Слушайте, я просушу чулки у вас на печке? Ненавижу носить боты, разве уж только в непролазную грязь. В ботах нога такая уродливая. Мои ботинки на французском каблуке так всем понравились, и как я могу теперь появиться в ботах? Ведь мальчики прежде всего смотрят на наши ножки. Однажды Элмер Вебстер шел к доске и нечаянно наступил мне на ногу. И вот после урока он подошел извиниться и заметил, что его нельзя слишком винить, потому что у меня такие маленькие ножки — их и не увидишь. Все-таки он умеет быть галантным. На самом деле у меня второй размер, но эти французские ботинки очень скрадывают стопу, и к тому же выделяется высокий подъем. Мне сначала показалось, что они даже портят форму, но все считают, что это потрясающе красиво. Ну-ка, поставьте ваши ножки рядом с моей. Не для сравнения, а так, для смеха.

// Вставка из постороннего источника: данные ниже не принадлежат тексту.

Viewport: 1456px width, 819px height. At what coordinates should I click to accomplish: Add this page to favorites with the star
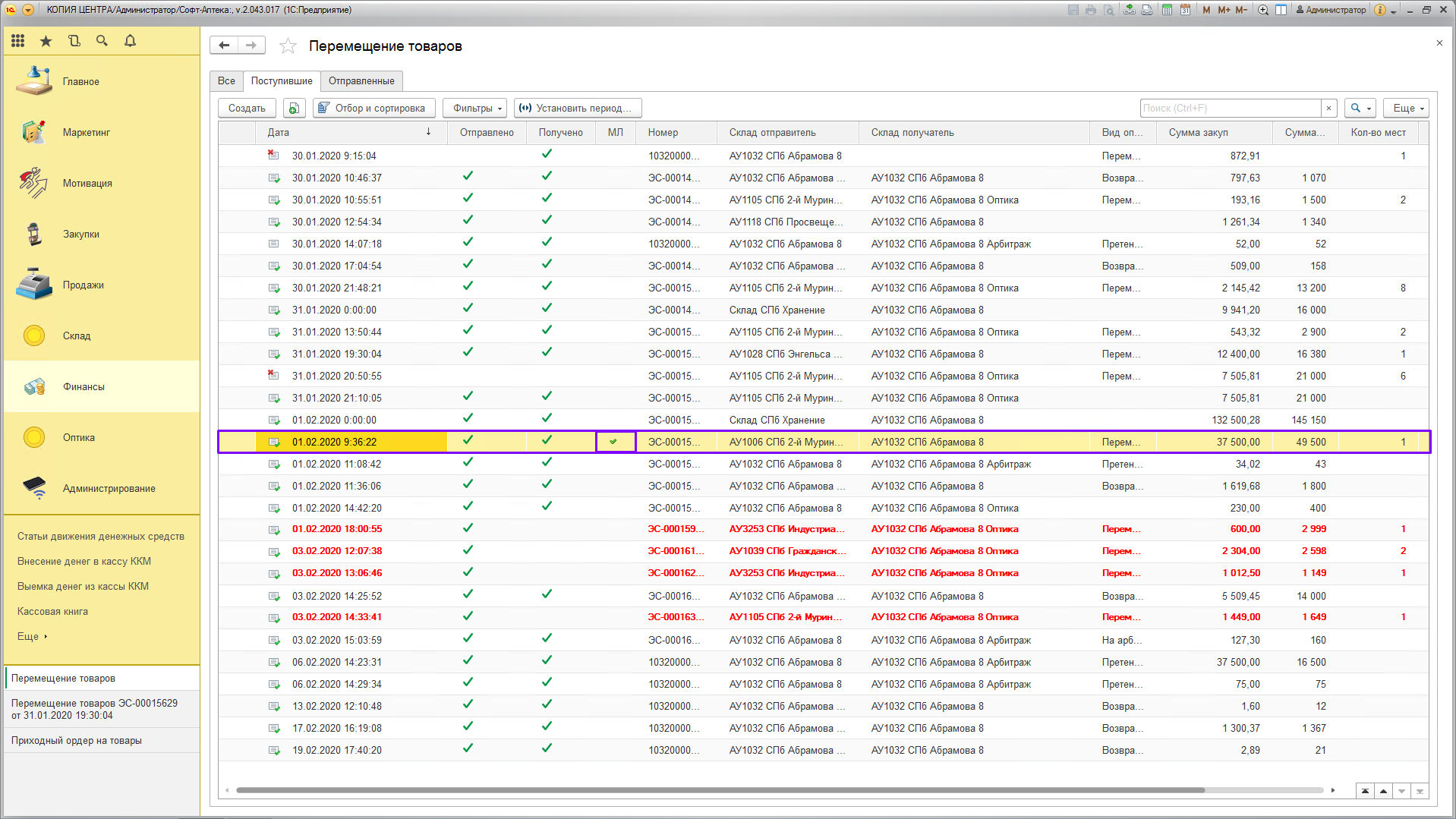point(288,46)
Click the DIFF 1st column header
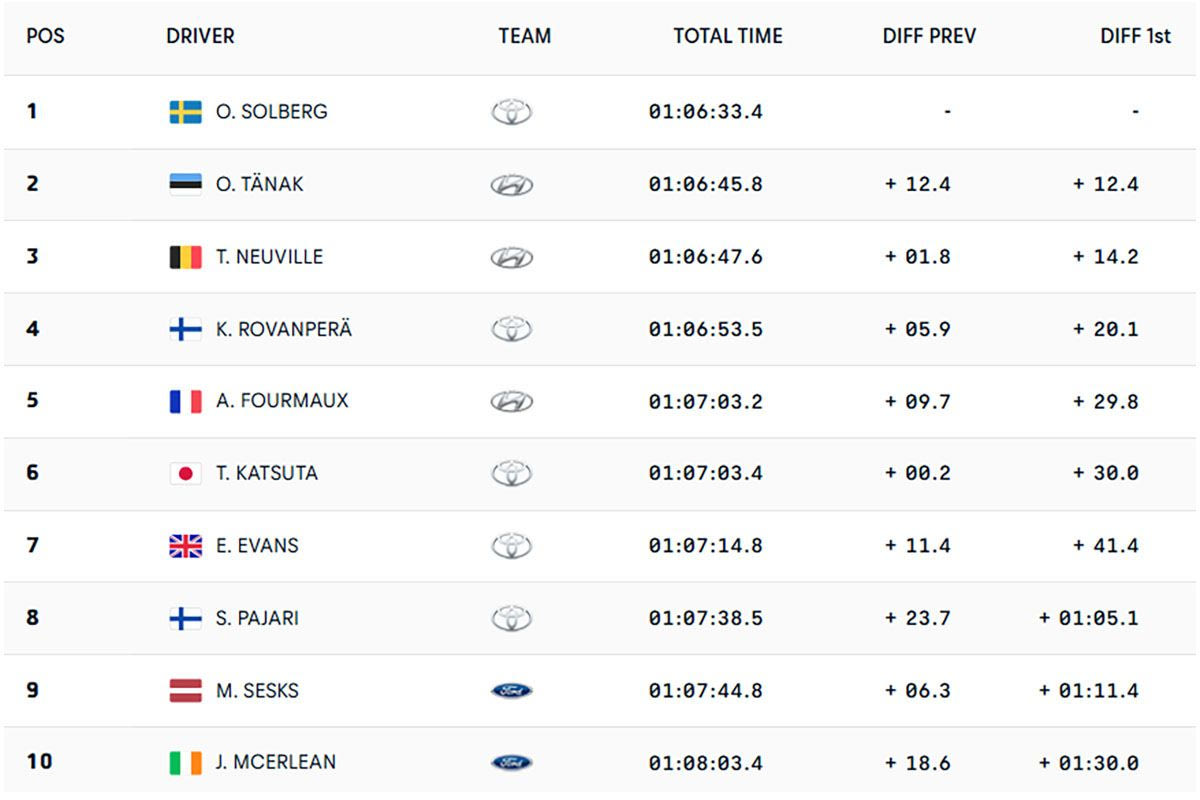The image size is (1200, 800). [x=1135, y=37]
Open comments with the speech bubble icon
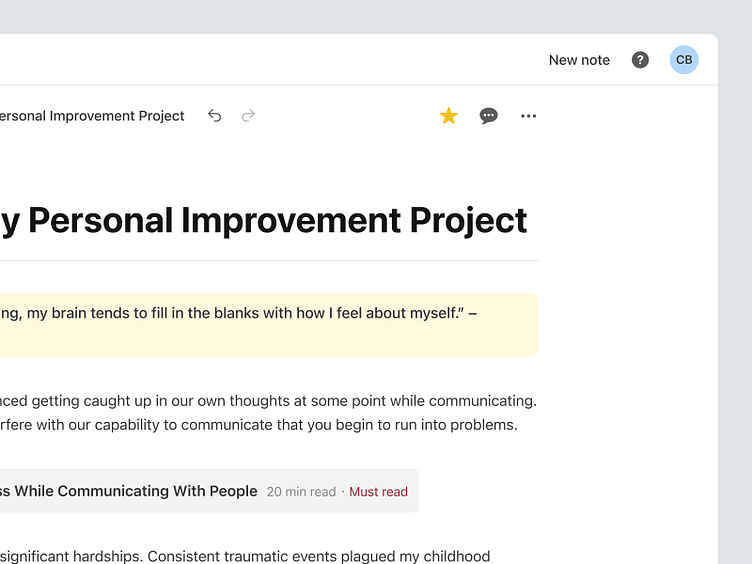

— Мне главное, чтобы обувь была удобная. А сейчас, мне надо мерить стороны треугольников, а не высоту подъемов, — сухо отозвалась Ребекка. — С тех пор как у тебя появились эти ботинки, ты все время вытягиваешь ноги в проход, поэтому немудрено, что Элмер наступил.

— Да, может, я слишком много думала тогда про эти ботинки, в них было очень удобно… Ну, расскажите, какие новости?

— Ты имеешь в виду рождественские подарки? — спросила Эмма Джейн. — Миссис Коб подарила мне игольницу, кузина Мэри из Северного Риверборо — коврик, Ливинг и Дик сплели вдвоем корзинку. На письменный стол и наволочки для подушек мы сами скопили деньги. А ширму мне подарил мистер Лэд.

— Вам повезло, что вы его встретили. Мне тоже хотелось бы кого-нибудь повстречать. Ширма — это чтобы кроватей не было видно, да? Я тоже всегда считала, что кровати лишают комнату стиля, особенно когда они плохо заправлены. Но у вас, между прочим, есть в комнате альков, больше ни у кого здесь нет алькова. Надо же! Новенькие — и получили самую лучшую комнату.

— Это вышло случайно, — стала объяснять Эмма Джейн. — Рут Барри взяла отпуск из-за смерти отца, и мисс Максвелл предложила нам пока занять ее комнату.

— Великая и неповторимая Макс стала в этом году еще холоднее и надменнее, — заявила Хильда. — Прежде я старалась во всем ей уступать, а теперь решила рукой махнуть. Она лишена чувства справедливости: добра только к своим любимчикам, а остальные существуют лишь для того, чтобы упражняться на них в злословии. И все время она встревает в чужие дела. Сегодня я чуть было не сказала ей прямо в лицо, что ее дело — учить меня языку и литературе, а не хорошим манерам.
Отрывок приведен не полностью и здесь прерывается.